Retirement Plan and ESOP. All of our U.S. executives, along with all of our other U.S. employees, are eligible to participate in the Sun Hydraulics Corporation 401(k) and ESOP Retirement Plan (the Plan). Under the tax-qualified Plan, all U.S. based employees are able to contribute the lesser of up to 100% of their annual salary or the limit prescribed by the Internal Revenue Service to the Plan on a before-tax basis. Based on years of service, we match 100% of up to the first 6% of pay that is contributed to the Plan. All employee contributions are fully vested upon contribution. Our matching contributions vest over a five year period 20% after one year, 40% after two years, 60% after three years, 80% after four years and 100% after five years. Each year, the Board of Directors determines, based on the Companys performance and other factors it deems relevant, whether to make an additional contribution, and if so, in what amount. Since 2004, when an employee stock ownership plan (ESOP) was incorporated into the Plan, these additional contributions have been made in shares of Company common stock and all eligible employees, regardless of whether they make voluntary contributions to the Plan, participate pro rata, based upon their pay as a percentage of total pay for all U.S. employees.

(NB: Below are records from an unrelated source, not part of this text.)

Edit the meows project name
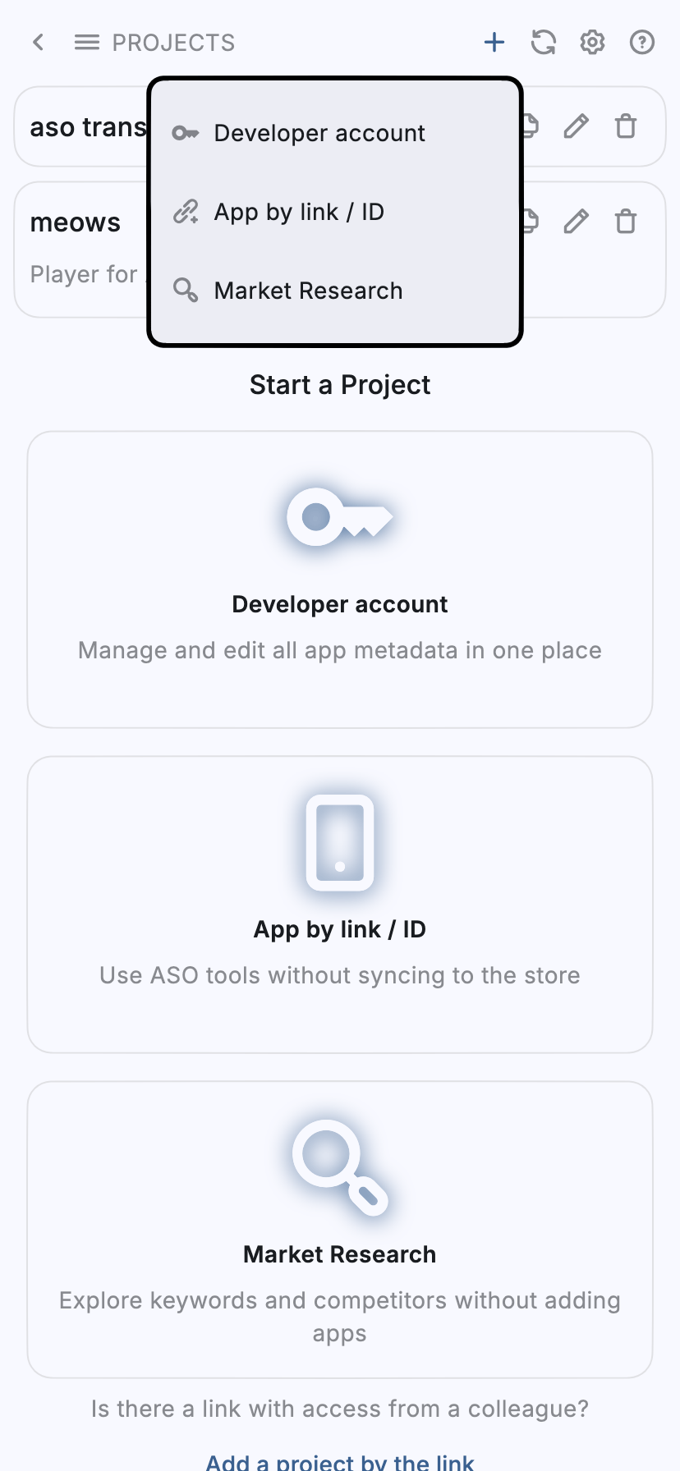The height and width of the screenshot is (1471, 680). 576,220

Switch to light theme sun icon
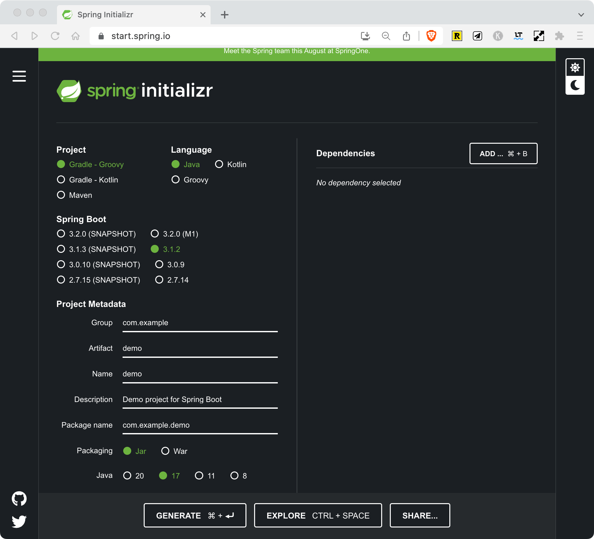point(575,68)
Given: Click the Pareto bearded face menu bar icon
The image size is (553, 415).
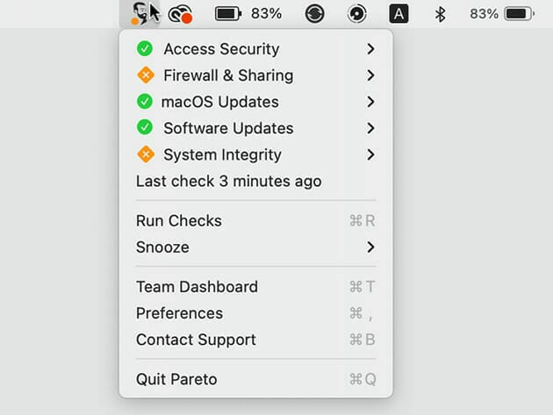Looking at the screenshot, I should click(x=138, y=13).
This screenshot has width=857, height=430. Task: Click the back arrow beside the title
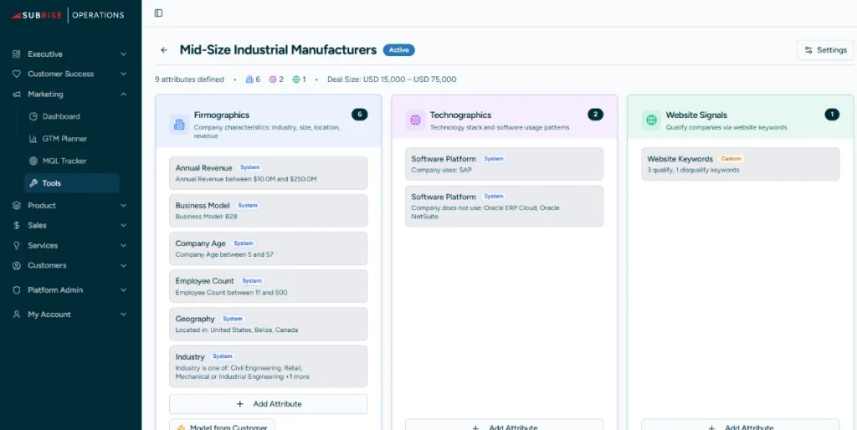pos(164,50)
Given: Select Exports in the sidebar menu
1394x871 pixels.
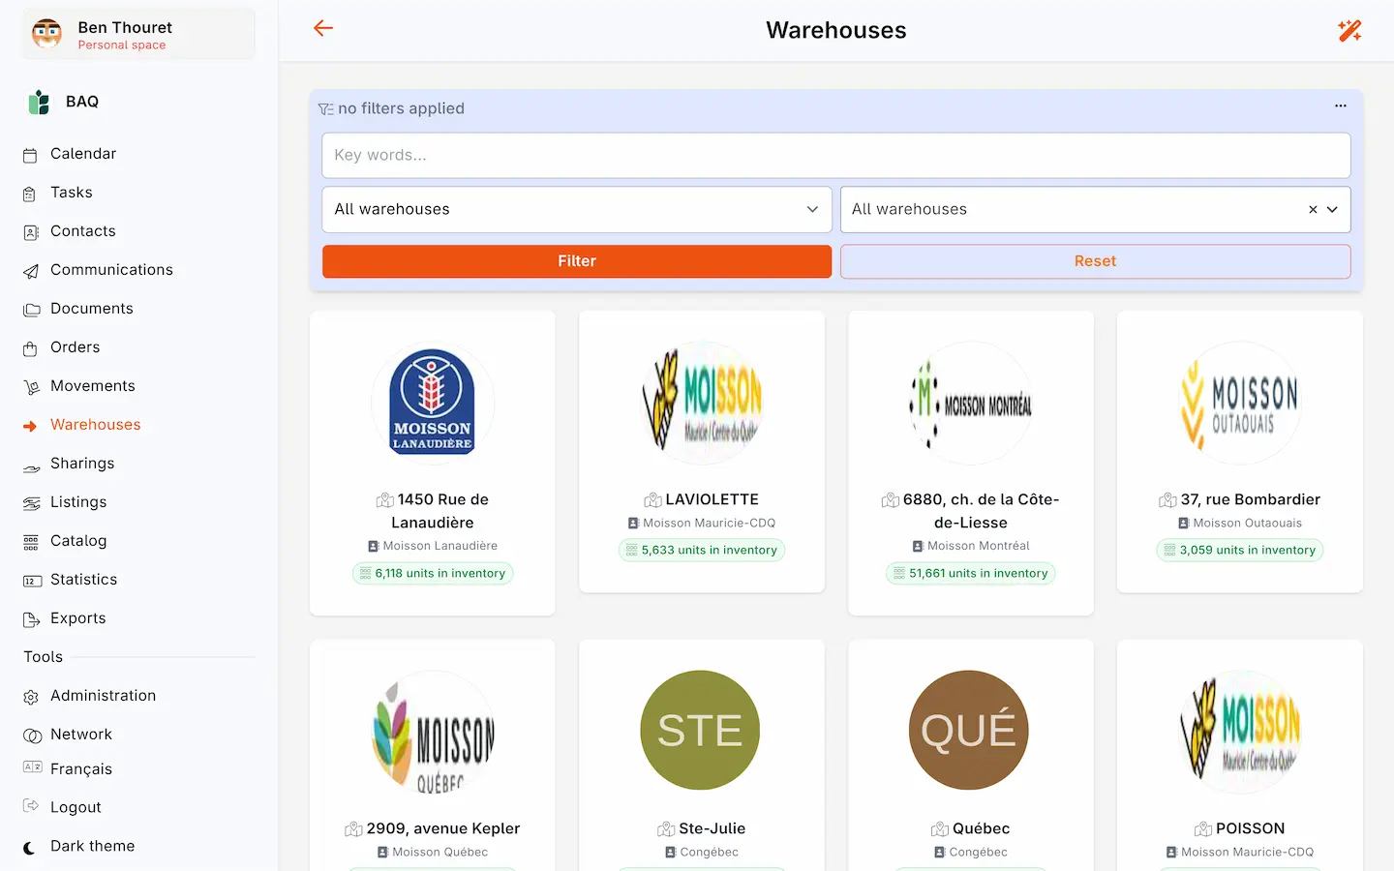Looking at the screenshot, I should pyautogui.click(x=78, y=618).
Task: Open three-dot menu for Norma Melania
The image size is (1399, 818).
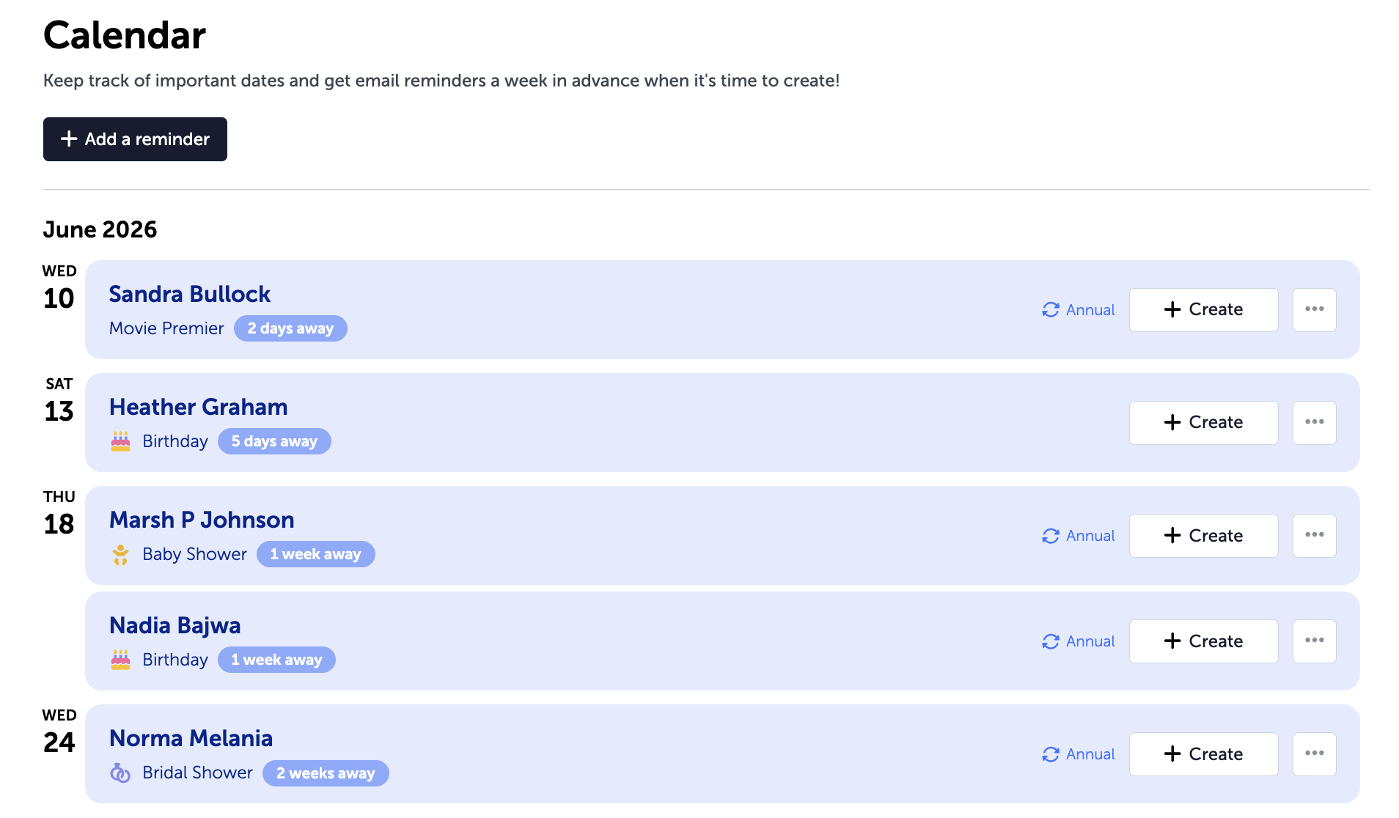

Special Shared Distribution Dividend. As part of the Companys culture and as a means of maintaining a highly productive workforce to sustain its growth and profitability, the Company believes it is important to share its success with both employees and shareholders. In furtherance of this philosophy, in February 2009, based upon its 2008 financial results, the Company declared its first shared distribution dividend comprised of a special cash dividend of $0.09 per share to shareholders and concurrent contributions for employees worldwide (primarily in the form of Company stock into qualified retirement accounts), equal to 9% of their 2008 wages. Because of the poor economy and its impact on the Companys 2009 financial performance, no special shared distribution dividend was declared for 2009. With the improving economy and the Companys strong performance, in March 2011, based upon its 2010 financial results, the Company declared a special cash dividend of $0.11 per share to shareholders and made contributions for employees worldwide (primarily in the form of Company stock into qualified retirement accounts), equal to 9% of their 2010 wages.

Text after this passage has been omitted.